Junge Künstlerinnen und Künstler der Bauhaus-Uni haben der Stadt Zella-Mehlis zum 100. Geburtstag einhundert Kunst-Pokale geschenkt. Zu vergeben sind diese in den nächsten hundert Jahren. Seit sechs Jahren läuft das Projekt in Zusammenarbeit des Kunst- und Kulturvereins und der Stadt.

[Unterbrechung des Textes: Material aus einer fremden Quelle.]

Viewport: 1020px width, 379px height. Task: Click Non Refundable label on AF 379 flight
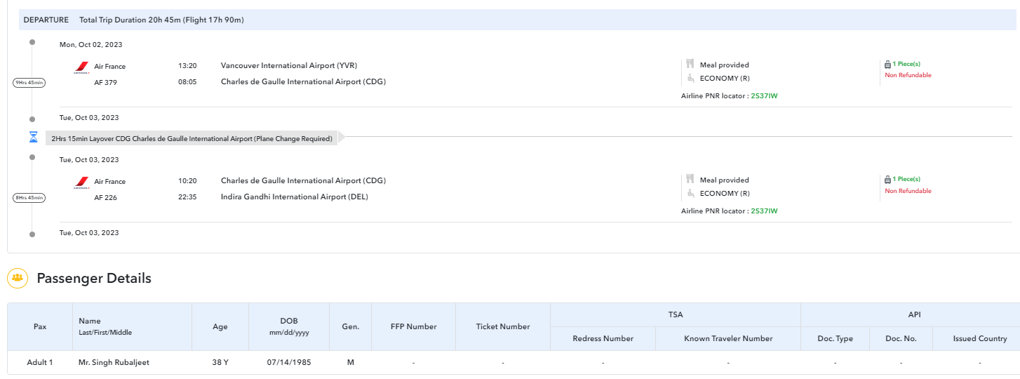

In diesem Jahr wurde der Pokal „Schneeball zwischen Thüringer Hauptgranit und Fichte“ verliehen. In der Beschreibung heißt es: „Mögen sich die Bewohner*innen Thüringens um ihre Zukunft kümmern und die gegenwärtige Art zu wirtschaften zugunsten der kommenden Generationen in Frage stellen. Mögen alte Häuser maßvoll repariert und nicht ihrer Geschichte beraubt werden. Der Pokal wird an Bürger*innen verliehen, die Bauprojekte innovativ, behutsam und mit Weitblick realisieren“.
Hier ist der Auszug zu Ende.